Mosul, Nīnawá, Iraq
In the twelve years that I worked as Photo Editor at the Brazilian edition of National Geographic Magazine, I used to give some guidelines to photographers interested in collaborating with the publication: “look for any relevant topic and with which you have an affinity, that you feel comfortable portraying. You don't have to look for an exotic destination. A personal point of view about something you have access to is the first step in making good projects.”
I followed my words to the letter to a certain extent. My first project as a photographer was produced in a distant place and on a topic with which, in principle, I was not familiar: war. And that happened because, at the end of 2016, I decided to join some photographers who had gone to Iraq to cover the battle for Mosul, the offensive of the international coalition formed to liberate the city, under the control of the Islamic State. My initial idea was to accompany these photographers, and to develop a work on the new generation of Brazilians who were dedicated to covering conflicts.

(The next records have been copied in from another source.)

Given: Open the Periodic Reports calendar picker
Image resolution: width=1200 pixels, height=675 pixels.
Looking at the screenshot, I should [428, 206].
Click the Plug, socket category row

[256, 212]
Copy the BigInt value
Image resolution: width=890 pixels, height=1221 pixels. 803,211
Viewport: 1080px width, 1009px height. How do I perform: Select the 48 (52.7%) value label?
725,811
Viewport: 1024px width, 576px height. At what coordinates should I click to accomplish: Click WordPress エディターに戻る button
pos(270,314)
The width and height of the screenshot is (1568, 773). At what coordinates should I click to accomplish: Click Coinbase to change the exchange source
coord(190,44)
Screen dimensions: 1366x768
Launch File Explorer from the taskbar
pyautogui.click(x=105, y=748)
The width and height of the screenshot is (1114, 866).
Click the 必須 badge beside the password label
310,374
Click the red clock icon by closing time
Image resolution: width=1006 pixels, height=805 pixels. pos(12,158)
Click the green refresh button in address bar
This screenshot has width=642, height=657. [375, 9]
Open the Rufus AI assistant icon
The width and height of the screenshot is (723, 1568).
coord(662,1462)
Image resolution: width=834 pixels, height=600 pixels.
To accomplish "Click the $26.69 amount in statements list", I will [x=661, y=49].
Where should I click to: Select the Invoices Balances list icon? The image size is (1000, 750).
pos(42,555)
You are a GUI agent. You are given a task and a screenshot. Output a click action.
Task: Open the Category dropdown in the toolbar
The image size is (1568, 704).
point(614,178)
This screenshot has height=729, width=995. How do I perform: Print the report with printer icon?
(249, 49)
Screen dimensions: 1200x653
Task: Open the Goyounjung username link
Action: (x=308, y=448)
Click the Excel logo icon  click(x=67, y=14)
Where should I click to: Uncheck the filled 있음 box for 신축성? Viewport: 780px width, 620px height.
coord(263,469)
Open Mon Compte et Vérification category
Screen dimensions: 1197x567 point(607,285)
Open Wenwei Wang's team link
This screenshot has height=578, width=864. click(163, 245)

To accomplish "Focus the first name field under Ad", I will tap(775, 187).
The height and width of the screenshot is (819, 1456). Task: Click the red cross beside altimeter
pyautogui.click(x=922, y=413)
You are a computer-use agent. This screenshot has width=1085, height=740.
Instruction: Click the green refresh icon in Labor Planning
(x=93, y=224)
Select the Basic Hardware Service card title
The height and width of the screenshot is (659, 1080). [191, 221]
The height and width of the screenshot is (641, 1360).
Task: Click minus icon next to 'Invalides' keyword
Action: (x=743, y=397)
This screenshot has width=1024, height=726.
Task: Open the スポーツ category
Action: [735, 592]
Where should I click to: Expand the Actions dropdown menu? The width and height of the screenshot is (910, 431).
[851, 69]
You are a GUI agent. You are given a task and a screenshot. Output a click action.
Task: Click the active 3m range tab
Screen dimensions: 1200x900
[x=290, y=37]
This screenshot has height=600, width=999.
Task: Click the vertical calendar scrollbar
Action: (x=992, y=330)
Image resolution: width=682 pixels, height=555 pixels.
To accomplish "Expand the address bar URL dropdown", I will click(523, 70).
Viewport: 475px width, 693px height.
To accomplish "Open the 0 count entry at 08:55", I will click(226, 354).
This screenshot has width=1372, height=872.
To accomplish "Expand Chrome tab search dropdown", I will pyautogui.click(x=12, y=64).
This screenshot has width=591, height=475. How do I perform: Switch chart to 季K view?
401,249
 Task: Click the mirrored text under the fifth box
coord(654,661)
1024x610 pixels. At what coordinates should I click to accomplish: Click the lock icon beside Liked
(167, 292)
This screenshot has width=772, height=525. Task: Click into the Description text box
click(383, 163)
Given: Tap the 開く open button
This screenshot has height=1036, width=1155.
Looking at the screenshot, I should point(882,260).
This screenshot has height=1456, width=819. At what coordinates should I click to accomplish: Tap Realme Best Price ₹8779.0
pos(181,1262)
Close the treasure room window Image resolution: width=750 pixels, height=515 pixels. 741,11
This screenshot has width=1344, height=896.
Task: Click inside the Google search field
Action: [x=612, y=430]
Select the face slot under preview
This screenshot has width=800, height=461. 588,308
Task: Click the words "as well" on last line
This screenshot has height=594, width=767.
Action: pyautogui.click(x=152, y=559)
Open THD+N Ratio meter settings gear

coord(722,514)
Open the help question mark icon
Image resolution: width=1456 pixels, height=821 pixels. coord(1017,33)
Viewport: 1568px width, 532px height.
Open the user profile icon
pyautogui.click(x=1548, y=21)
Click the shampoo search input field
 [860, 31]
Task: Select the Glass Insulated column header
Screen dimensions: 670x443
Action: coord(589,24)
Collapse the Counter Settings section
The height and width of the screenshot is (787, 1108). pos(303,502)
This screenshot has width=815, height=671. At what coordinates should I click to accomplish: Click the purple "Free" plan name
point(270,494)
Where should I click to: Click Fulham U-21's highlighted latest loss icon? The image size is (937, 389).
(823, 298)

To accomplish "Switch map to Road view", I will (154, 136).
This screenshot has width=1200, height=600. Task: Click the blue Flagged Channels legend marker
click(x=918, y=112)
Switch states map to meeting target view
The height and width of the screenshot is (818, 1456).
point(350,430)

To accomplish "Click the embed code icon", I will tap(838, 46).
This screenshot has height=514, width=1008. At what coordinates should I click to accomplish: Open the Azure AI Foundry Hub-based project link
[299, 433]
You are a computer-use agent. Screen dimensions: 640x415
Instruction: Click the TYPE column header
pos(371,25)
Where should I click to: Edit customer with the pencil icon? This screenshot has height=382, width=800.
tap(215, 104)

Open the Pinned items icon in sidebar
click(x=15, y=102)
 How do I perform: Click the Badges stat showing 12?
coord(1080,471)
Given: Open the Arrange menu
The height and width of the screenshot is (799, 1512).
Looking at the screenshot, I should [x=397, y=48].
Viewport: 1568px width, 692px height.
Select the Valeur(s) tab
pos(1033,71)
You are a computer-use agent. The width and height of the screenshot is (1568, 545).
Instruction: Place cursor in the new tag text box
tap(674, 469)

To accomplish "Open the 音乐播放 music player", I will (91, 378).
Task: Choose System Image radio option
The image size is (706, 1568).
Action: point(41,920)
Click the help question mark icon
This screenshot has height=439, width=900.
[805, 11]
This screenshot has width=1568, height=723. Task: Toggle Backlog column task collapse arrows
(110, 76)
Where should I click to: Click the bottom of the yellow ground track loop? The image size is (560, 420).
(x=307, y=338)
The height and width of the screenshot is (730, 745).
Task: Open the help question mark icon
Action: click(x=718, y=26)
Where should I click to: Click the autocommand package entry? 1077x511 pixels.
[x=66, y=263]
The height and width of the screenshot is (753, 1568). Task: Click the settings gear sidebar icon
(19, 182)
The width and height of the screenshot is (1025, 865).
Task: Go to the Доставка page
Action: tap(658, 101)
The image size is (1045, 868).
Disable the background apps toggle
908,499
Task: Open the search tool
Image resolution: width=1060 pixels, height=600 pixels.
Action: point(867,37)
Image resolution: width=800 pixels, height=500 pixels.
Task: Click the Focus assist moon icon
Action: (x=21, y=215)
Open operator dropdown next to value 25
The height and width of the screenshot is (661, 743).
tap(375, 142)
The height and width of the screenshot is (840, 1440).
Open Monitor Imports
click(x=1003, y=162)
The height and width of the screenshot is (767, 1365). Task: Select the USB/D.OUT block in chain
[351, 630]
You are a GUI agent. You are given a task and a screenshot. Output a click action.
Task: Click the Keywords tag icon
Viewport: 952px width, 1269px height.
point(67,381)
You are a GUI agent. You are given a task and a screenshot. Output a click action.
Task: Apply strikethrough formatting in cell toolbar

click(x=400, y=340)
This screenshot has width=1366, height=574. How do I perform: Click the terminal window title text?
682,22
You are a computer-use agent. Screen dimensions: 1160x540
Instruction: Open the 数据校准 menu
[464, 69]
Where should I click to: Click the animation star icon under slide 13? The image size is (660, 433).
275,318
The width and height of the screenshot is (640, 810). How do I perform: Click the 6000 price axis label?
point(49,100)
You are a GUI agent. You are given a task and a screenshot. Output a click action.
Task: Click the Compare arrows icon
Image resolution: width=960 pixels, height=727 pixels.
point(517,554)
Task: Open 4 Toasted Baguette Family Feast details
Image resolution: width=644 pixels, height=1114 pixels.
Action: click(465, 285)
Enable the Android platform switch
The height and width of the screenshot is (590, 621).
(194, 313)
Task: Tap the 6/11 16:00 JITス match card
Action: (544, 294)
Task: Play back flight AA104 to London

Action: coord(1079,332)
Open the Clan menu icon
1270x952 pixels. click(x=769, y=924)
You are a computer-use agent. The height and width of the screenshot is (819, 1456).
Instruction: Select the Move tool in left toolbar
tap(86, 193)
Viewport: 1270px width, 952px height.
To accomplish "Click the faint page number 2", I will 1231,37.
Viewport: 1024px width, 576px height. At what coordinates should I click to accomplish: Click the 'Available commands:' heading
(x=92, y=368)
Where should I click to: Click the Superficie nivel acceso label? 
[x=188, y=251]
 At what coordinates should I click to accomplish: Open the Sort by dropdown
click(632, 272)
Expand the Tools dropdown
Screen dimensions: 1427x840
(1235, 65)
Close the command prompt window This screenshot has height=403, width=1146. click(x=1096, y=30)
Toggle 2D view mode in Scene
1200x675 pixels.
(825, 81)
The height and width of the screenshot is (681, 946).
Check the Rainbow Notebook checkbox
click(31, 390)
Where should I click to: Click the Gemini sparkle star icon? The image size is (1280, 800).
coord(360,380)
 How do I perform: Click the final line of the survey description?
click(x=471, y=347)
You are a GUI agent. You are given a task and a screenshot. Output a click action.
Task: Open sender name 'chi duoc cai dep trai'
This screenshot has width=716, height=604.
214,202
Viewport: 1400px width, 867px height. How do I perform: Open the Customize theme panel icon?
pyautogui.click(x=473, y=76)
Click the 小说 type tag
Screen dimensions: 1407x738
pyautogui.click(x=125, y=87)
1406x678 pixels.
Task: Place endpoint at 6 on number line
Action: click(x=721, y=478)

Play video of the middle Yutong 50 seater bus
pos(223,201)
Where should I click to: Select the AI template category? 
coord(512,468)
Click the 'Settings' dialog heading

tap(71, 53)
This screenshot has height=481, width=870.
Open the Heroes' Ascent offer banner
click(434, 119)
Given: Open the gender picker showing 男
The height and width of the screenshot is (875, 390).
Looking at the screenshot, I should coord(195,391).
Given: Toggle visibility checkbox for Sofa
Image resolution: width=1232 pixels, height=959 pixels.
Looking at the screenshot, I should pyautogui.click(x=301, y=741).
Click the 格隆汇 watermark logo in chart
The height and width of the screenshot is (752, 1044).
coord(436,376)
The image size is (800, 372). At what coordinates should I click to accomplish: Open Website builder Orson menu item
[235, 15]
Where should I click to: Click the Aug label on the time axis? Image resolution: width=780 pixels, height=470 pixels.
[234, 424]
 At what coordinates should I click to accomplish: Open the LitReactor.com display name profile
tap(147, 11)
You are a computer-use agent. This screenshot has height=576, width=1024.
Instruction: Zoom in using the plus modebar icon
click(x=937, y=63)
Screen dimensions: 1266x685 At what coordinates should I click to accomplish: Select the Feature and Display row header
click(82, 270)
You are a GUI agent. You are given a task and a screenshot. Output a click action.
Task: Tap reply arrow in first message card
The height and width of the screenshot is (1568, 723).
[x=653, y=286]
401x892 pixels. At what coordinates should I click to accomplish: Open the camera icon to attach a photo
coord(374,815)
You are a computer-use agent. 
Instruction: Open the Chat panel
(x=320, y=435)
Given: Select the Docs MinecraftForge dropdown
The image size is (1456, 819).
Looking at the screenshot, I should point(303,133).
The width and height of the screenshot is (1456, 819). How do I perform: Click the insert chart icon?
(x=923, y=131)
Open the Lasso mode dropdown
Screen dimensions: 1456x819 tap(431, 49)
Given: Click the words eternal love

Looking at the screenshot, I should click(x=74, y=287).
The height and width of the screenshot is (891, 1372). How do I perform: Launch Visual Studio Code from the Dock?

There I met photographers from other parts of the world producing works with a wide variety of approaches: from covering hardness for daily newspapers, to more reflective projects on the consequences of war, and even art photographers with conceptual projects. As a former photo editor, it was fascinating to see in practice the search for different approaches by photographers. As a photographer, I was in a familiar environment, being among photographers.
So I broadened the focus of my work and created “Mosul image makers”, which presents some of these photographers, shows what motivates them, what stories they are creating, the risks they take and how each of them gives their unique voice to a narrative told by many.